Acute lymphoblastic leukemia (ALL) cells from patients whose cancers did not respond to CD19-targeted CAR T therapy had gene regulation signatures that could potentially facilitate treatment resistance, according to results presented at the AACR Annual Meeting 2022, held April 8-13.
"We identified a signature of nonresponse that is present and detectable prior to treatment," said Katherine Masih, an NIH-Cambridge scholar in the Genetics Branch at the National Cancer Institute, who presented the study.
The data support that these leukemias are relatively plastic and exhibit multi-lineage potential, similar to stem cells, which we suspect allows them to more rapidly adapt to the evolutionary pressures of CD19 CAR T cells."
Katherine Masih, NIH-Cambridge scholar in the Genetics Branch, National Cancer Institute
CAR T-cell therapy is a type of immunotherapy in which immune cells called T cells are harvested from a patient, reprogrammed to target cancer cells, and infused back into the patient to fight the cancer. A common CAR T-cell target is the receptor CD19; however, cancer cells can mutate CD19 or suppress its expression to develop CAR T resistance. While CD19 expression is currently one of the few biomarkers of potential CAR T response, not all patients who develop resistance lose CD19 expression.
"Our study is one of the few studies looking at CD19-independent sources of primary nonresponse to CAR T therapy," said Javed Khan, MD, senior author of the study and deputy chief of the Genetics Branch at the National Cancer Institute, explaining that some cells are intrinsically predisposed to treatment resistance. "The main purpose was to identify pre-existing, leukemia-intrinsic mechanisms of resistance."
The researchers acquired pretreatment bone marrow samples from the PLAT-02 clinical trial, performed at Seattle Children's Hospital in collaboration with Rebecca Gardner, MD and Rimas Orentas, PhD. The samples were collected from seven patients who experienced a complete remission following CD19-targeted CAR T therapy and seven patients who did not have a response, defined by continued evidence of circulating leukemia cells 63 days post-treatment. They comprehensively characterized the leukemia cells using several cell profiling methods, such as whole-exome sequencing, RNA sequencing of the bulk cell population, single-cell RNA sequencing, array-based methylation analysis, and ATAC-seq, an assay that locates regions of accessible chromatin that frequently indicate increased gene expression.
The researchers identified three notable features that differentiated the gene regulatory mechanisms of CAR T-resistant leukemia cells from CAR T-responsive leukemia cells. One was a pattern of DNA methylation-;a regulatory mark that decreases gene expression-;associated with a stem cell-like phenotype.
"We observed hypermethylation around genes known to be repressed in embryonic cells and cancer stem cells," Masih said.
Masih and colleagues observed similar results when they examined the DNA accessibility profiles of the leukemia cells. The regions of open chromatin characteristic of CAR T-cell resistant leukemia were associated with stem cell proliferation and resembled patterns found in hematopoietic progenitor cells, including hematopoietic stem cells and progenitors of myeloid cells, a different class of blood cells associated with acute myeloid leukemia (AML).

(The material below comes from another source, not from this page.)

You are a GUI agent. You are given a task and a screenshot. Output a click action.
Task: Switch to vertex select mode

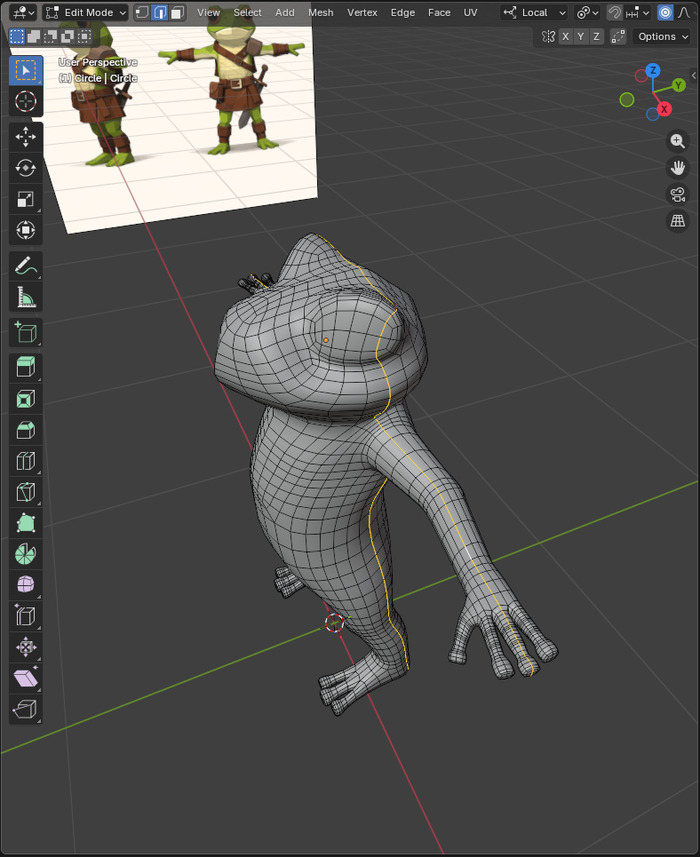tap(141, 13)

Khan said that a switch from a lymphoid to a myeloid lineage has been observed as a mechanism of resistance to CD19-CAR T therapy. "Interestingly, we saw subpopulations of cells expressing both lymphoid and myeloid markers, indicating that the epigenomes of some nonresponsive leukemias may contain a hybrid population of cells with a hybrid of ALL and AML epigenomes," Khan said. "Our data suggest that these leukemias, characterized by both lymphoid and myeloid-specific accessible regions, are likely less differentiated than responsive leukemias."
The researchers also identified decreased expression of genes involved in antigen presentation and processing, pathways that are crucial for mounting an immune response, in cells that did not respond to CAR T therapy. Decreased antigen presentation could indicate that, even if leukemia cells continue to express CD19, they may not effectively process additional immune targets.
"Our next steps would be to recapitulate this clinical phenomenon in a mouse model, using different subpopulations of leukemia cells, and then examine if we can overcome this primary resistance with combinatorial or alternative therapies," Masih said.
"This study allowed us to not only identify potential clinical biomarkers, but to test the logistical feasibility of using these profiling approaches to impact patient care," Khan added. "We hope that one day, screening for this phenotype could allow clinicians to identify patients whose leukemias are unlikely to respond prior to therapy and provide alternative therapies to improve outcomes for these patients."